Only a couple of months ago I had the privilege of attending a packed meeting at Sussex University, which was addressed by Albie Sachs, another Jewish veteran of the anti-Apartheid struggle. Sachs was blinded in one eye and lost an arm when opening a letter bomb from South Africa’s secret police, BOSS.
Last year I attended a meeting at SOAS with Ronnie Kasril’s, the former ANC security minister and commander of Umkhonto we Sizwe, the ANC’s military wing. Ronnie told us how, under the IHRA misdefinition of ‘anti-Semitism’ his meeting in support of the Palestinians was banned by Vienna’s local authority from Council property. The decision had been unanimous. The Green Party, the SPD and Austria’s neo-Nazi Freedom Party had all voted together to ban a Jewish veteran of the anti-apartheid struggle. Such are the alliances that have been formed in defence of the world’s only apartheid state.
Denis Goldberg was born on April 11 1933 in Cape Town to Annie and Sam, communist working-class Jewish immigrants from Britain who would die when their son was in prison. His mother later spent time in prison for her anti-apartheid activism. His parents were the children of Jewish immigrants from Lithuania. He recalled that his opposition to racism began at the age of six when he and his parents would give food to striking workers.
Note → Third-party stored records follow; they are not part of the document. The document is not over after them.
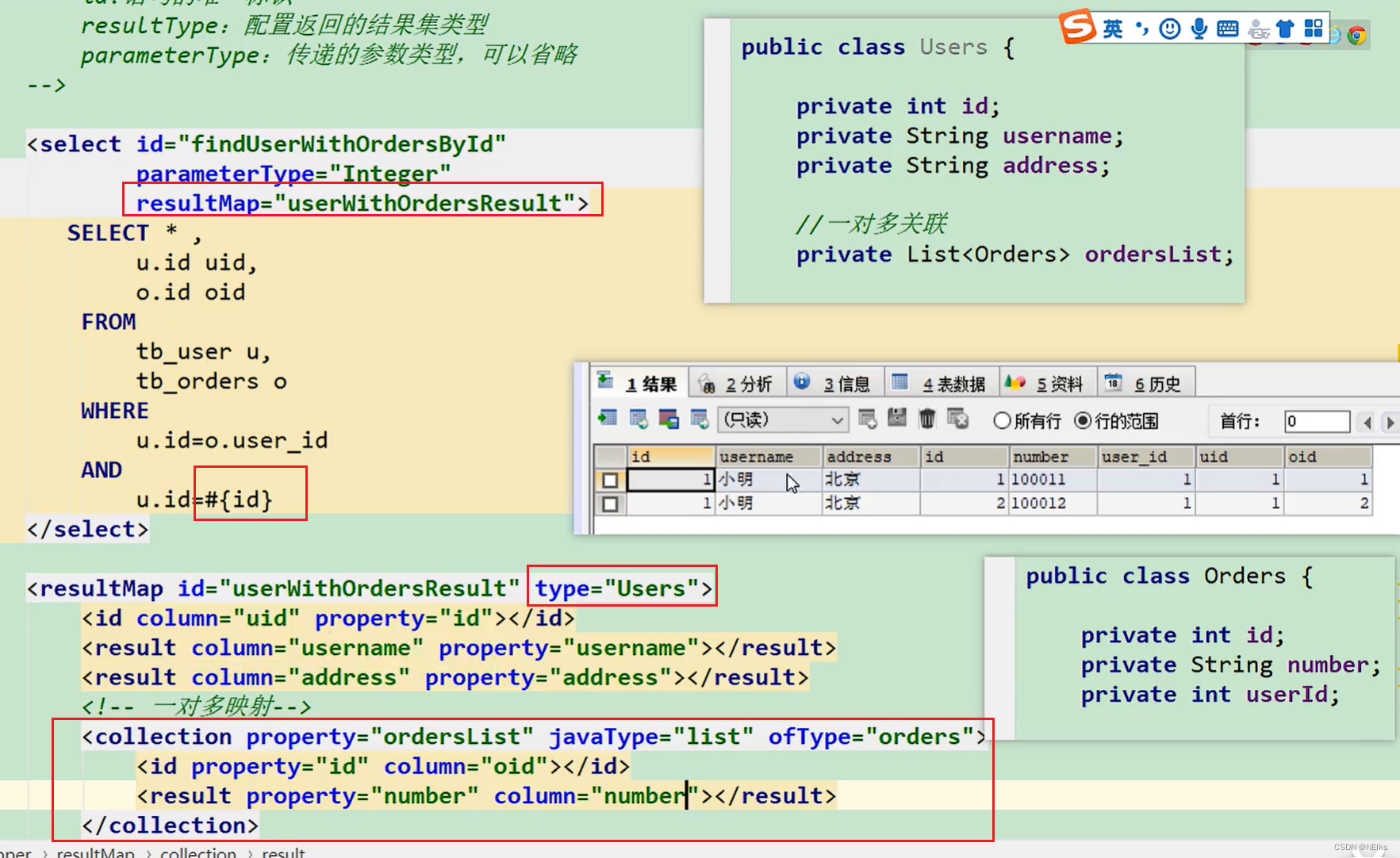1400x858 pixels.
Task: Select the 所有行 radio button
Action: point(1002,420)
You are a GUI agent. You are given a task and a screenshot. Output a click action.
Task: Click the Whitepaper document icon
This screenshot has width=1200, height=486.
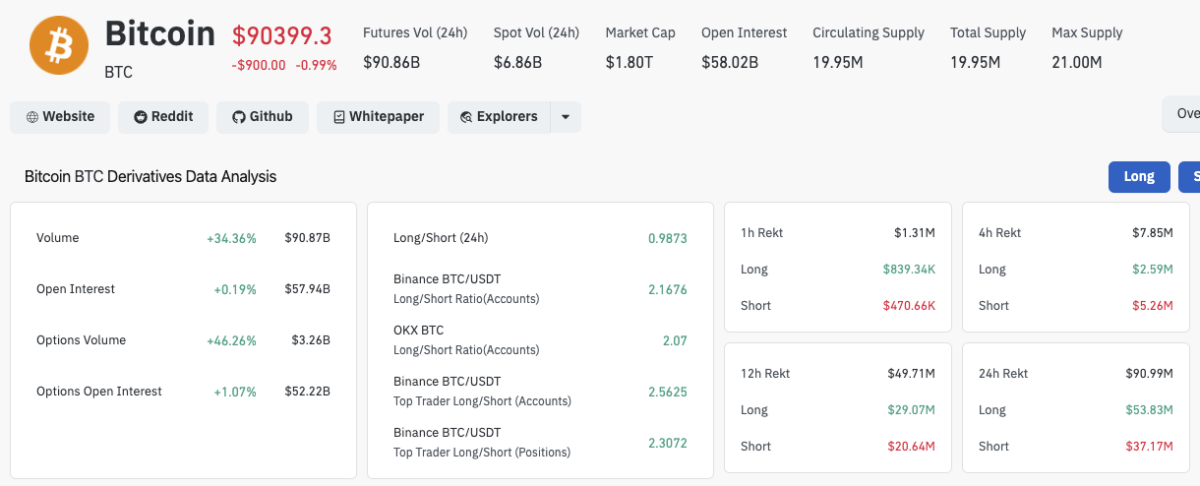point(339,117)
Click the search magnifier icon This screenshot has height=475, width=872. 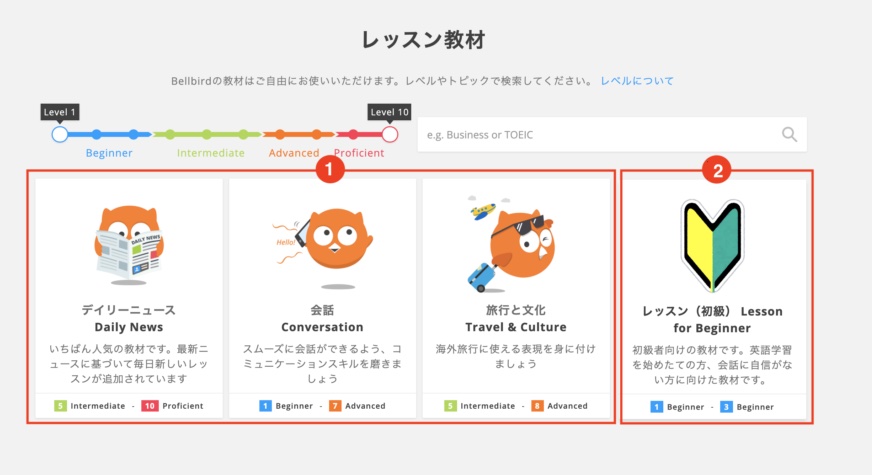[x=789, y=135]
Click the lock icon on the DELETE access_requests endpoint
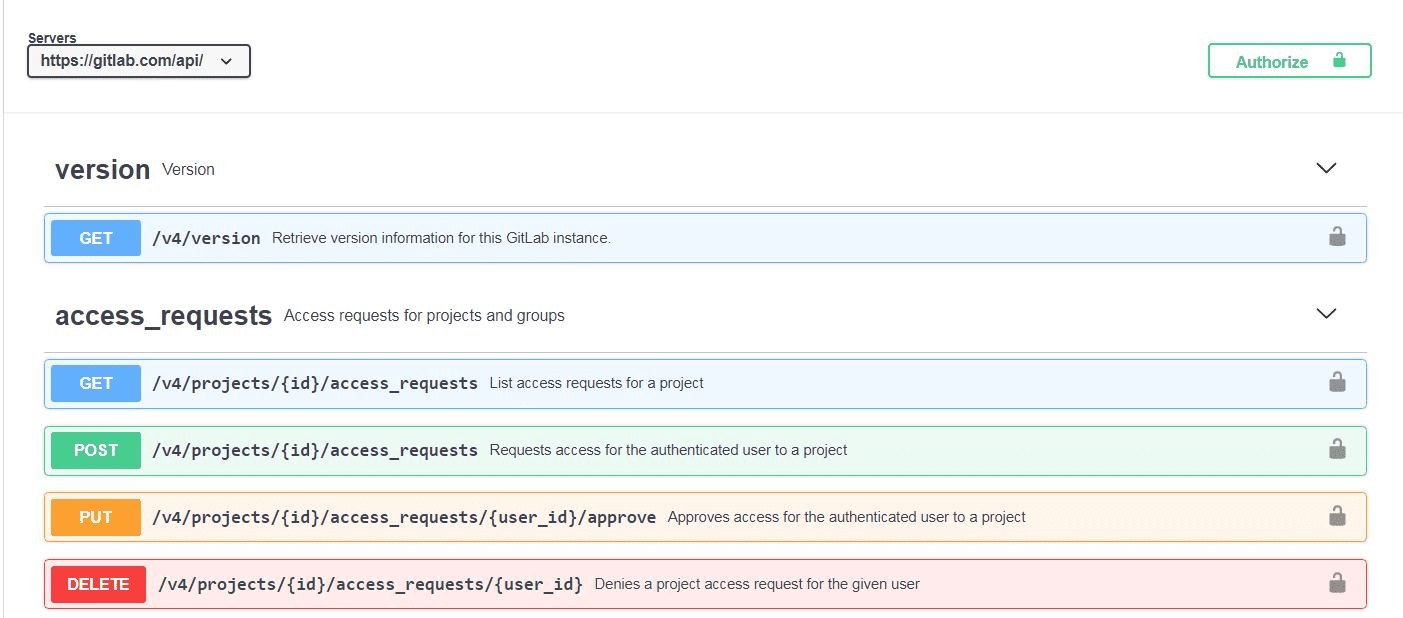 (x=1337, y=584)
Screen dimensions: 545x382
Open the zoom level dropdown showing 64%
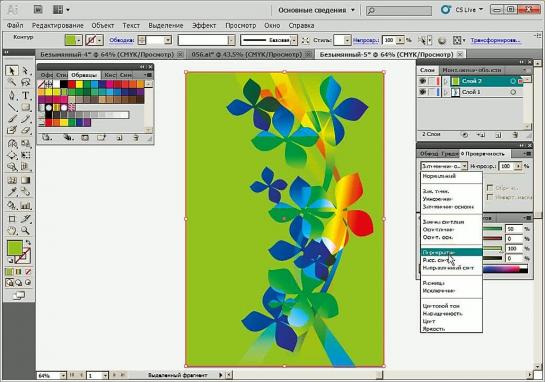[63, 375]
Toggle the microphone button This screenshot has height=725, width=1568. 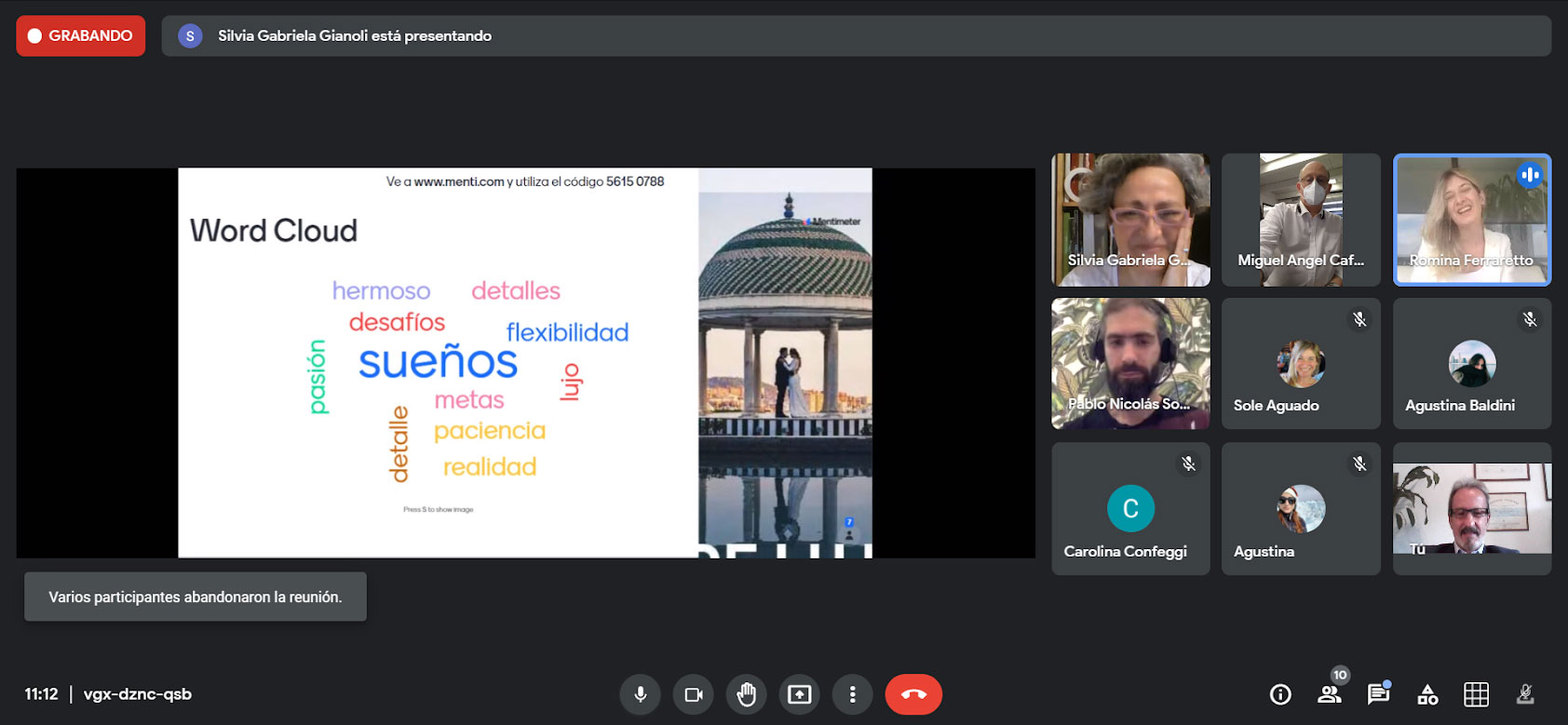pyautogui.click(x=641, y=694)
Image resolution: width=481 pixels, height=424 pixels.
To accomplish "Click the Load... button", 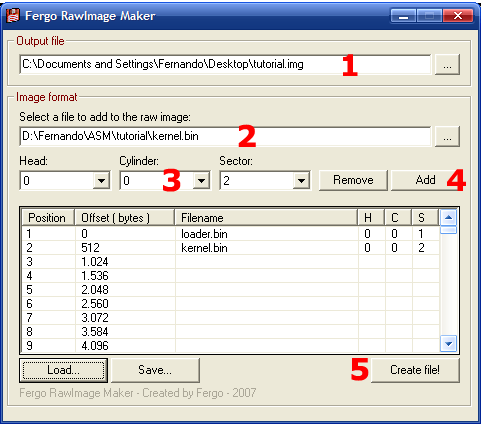I will [63, 370].
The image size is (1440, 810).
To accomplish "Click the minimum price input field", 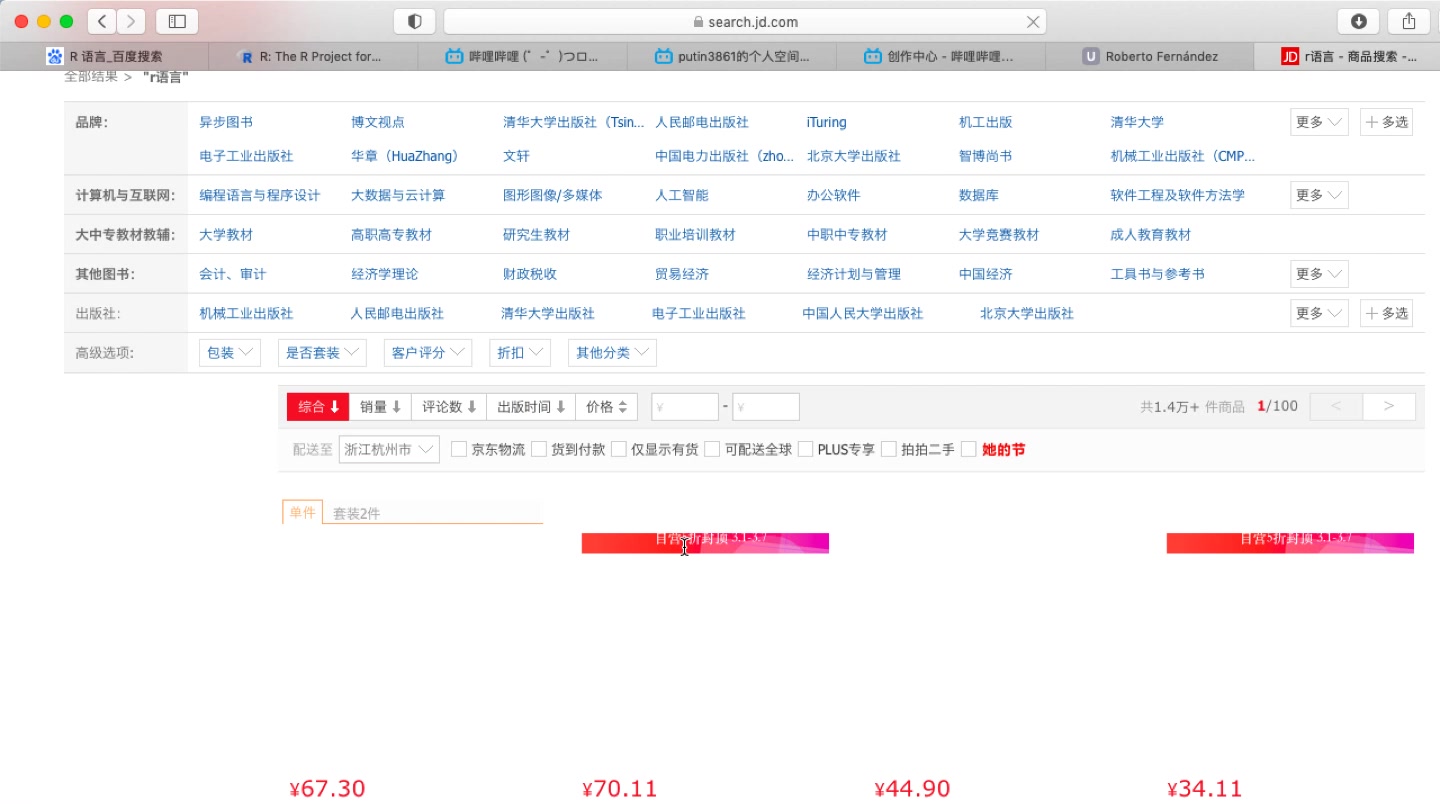I will tap(684, 406).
Goldberg grew up reading about Nazi atrocities during the Second World War. After leaving the Observatory Boys School he studied civil engineering at the University of Cape Town because, he said, he wanted to “build roads and bridges, dams and pipelines for people”. Why did he get involved in the anti-Apartheid struggle? He told a 2019 interviewer with the University of Cape Town.
In 1957 Goldberg joined the banned Communist Party and his first run-in with the law came in 1960, during protests following the Sharpeville massacre when 69 unarmed protestors were shot dead by South African police. During the state of emergency imposed after the Sharpeville massacre of 1960 he was imprisoned for four months as the regime cracked down on activists. He again lost his job, this time with a construction company building a power station. Following his release from custody, he joined the military wing of the African National Congress (ANC), uMkhonto we Sizwe.
In 1962 Mandela set up Umkhonto we Sizwe (MK) and Goldberg, now notorious as “the most dangerous white man in South Africa”, went underground to set up a training camp near Cape Town for a campaign of sabotage directed at government buildings and infrastructure, the first such camp inside South Africa.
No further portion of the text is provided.